Libelium CEO Alicia Asin says the technology is actually the easy part. The real work comes in garnering citizen support and showing cities how to derive a return on the investment into the wireless sensor network infrastructure that powers smart city applications. Also important is finding ways to leverage the flood of data these networks generate, and make that torrent accessible and usable by city residents.

Parking applications, where sensors monitor each parking spot and drivers are directed to available spaces -- either through digital signs, as in Santander, or via cell phone alerts elsewhere -- offer benefits shared by citizens and municipalities. Drivers gain by reducing their drive time (and annoyance levels) while seeking spots, and cities benefit by using sensors as part of real-time and time-based metering systems that can increase prices to match demand.

Moreover, the data streams that wireless sensor networks generate can and should be used in additional applications that make it transparent and create civic value. Asin points to a phone app in Washington D.C., that uses police department data and mapping software to rate safety based on location and time of day.

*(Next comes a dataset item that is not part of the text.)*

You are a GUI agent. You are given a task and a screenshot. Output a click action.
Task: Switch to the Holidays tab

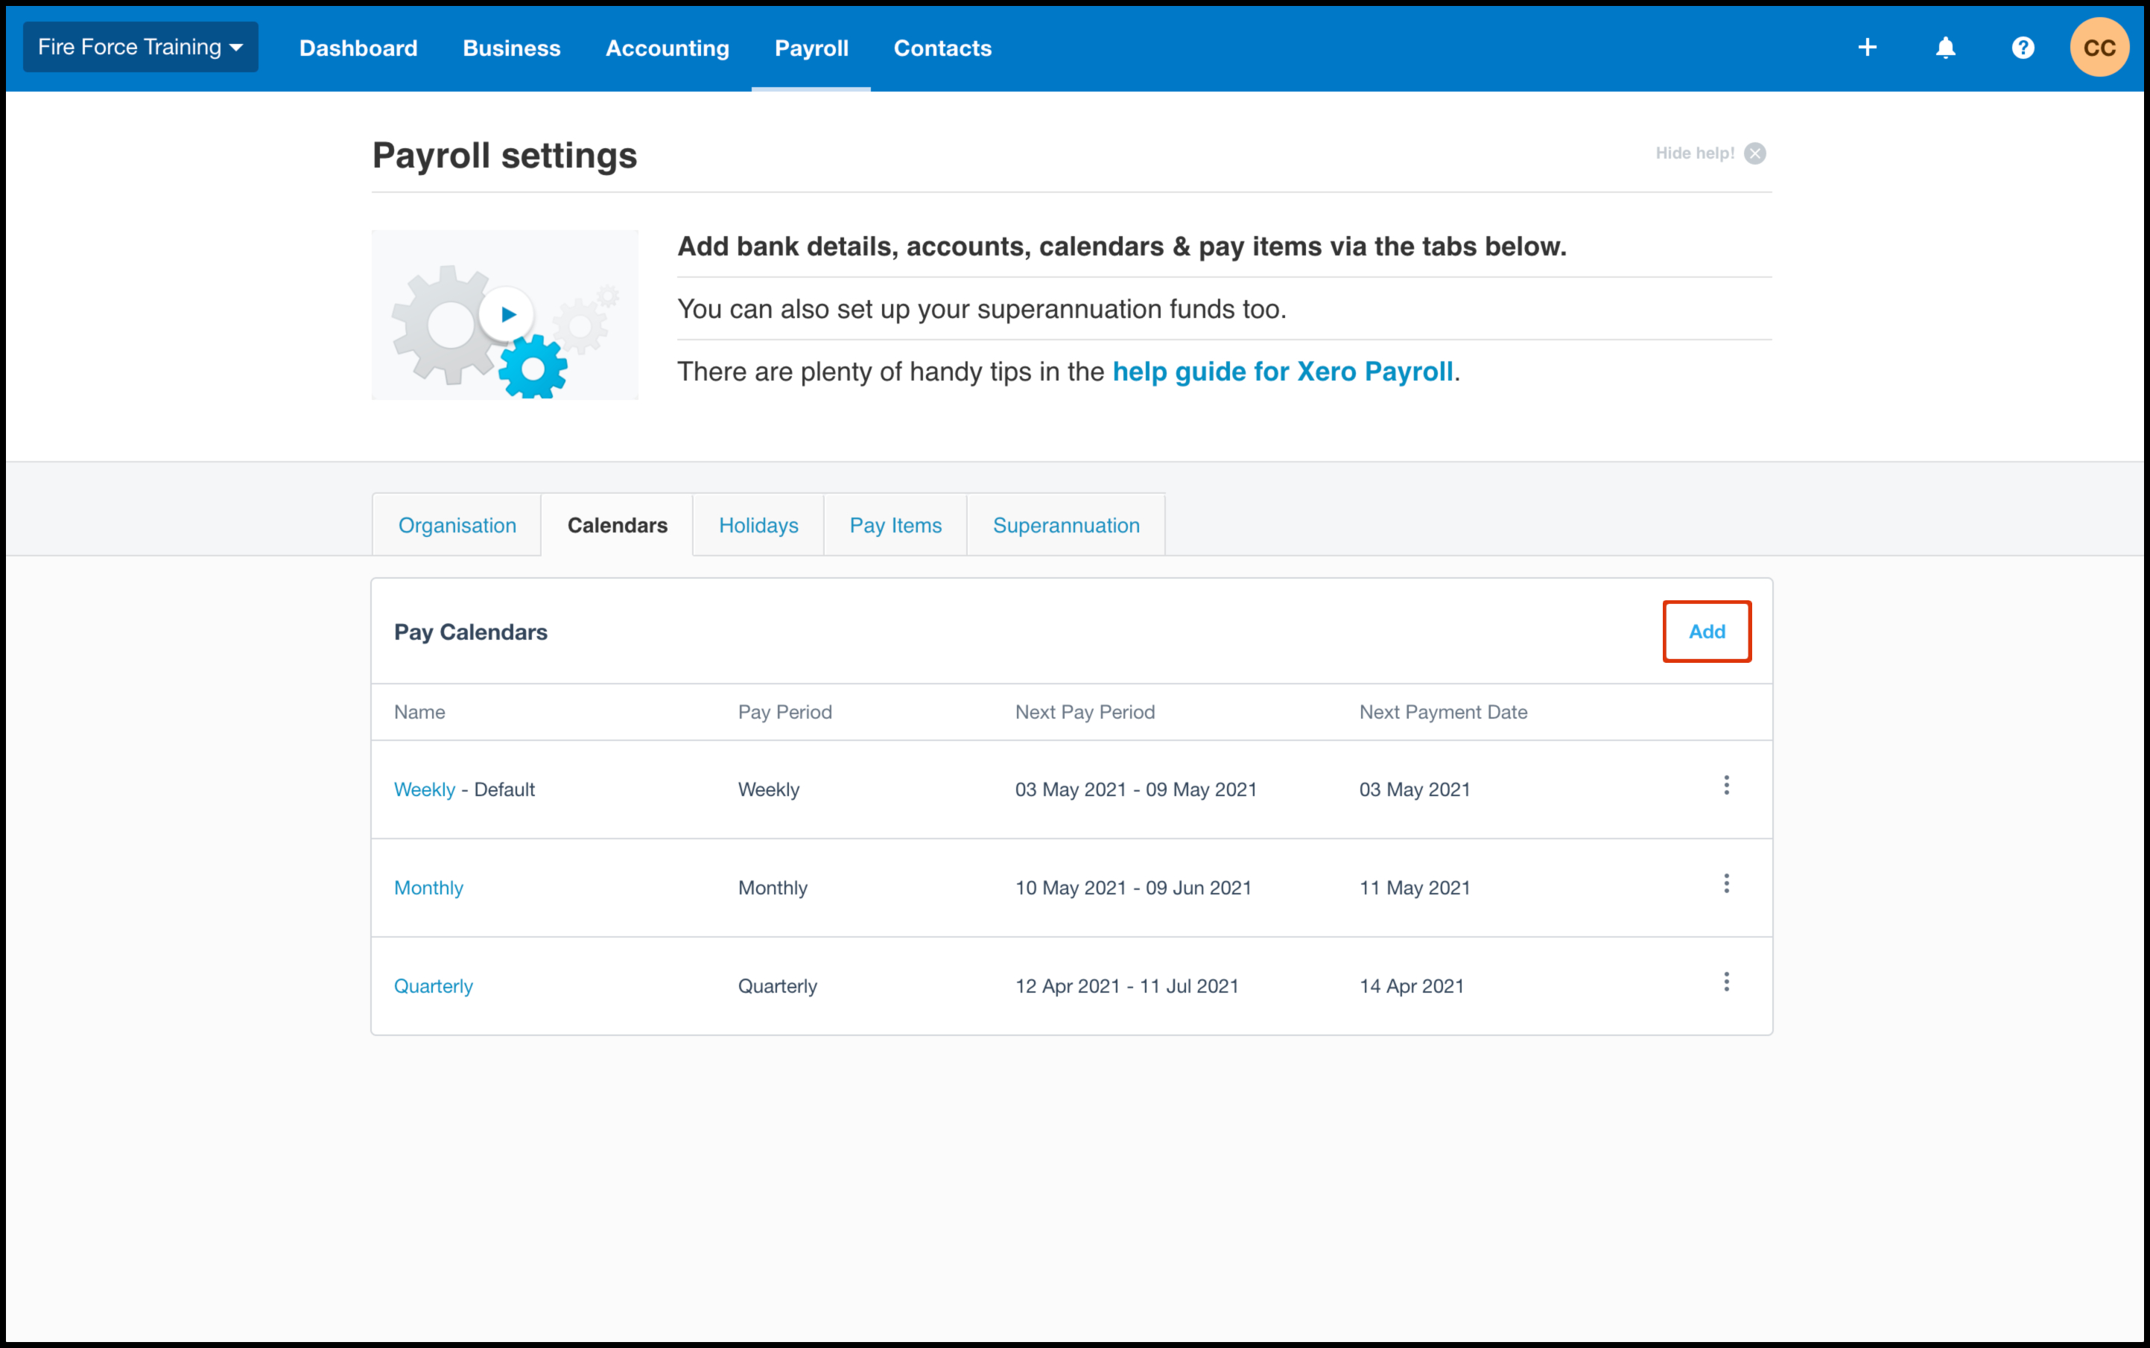pyautogui.click(x=758, y=525)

But without allowing citizens to access and use data for their own benefit, what difference is there between a smart city and a police state?

Sensors mounted outside a bar could track noise levels, for example, and the city might use the information to enforce public nuisance laws. If accessible to nearby apartment dwellers, the same data could help residents show civic leaders just what is keeping them up at night. Or landlords could use data showing low noise and clean air to promote their apartments or office buildings.

"When citizens work with government, they can use open data to show information in a way that is understandable," Asin says. "Because in cities, it's all about transparency. Open data lets citizens take the reins of the Internet of Things."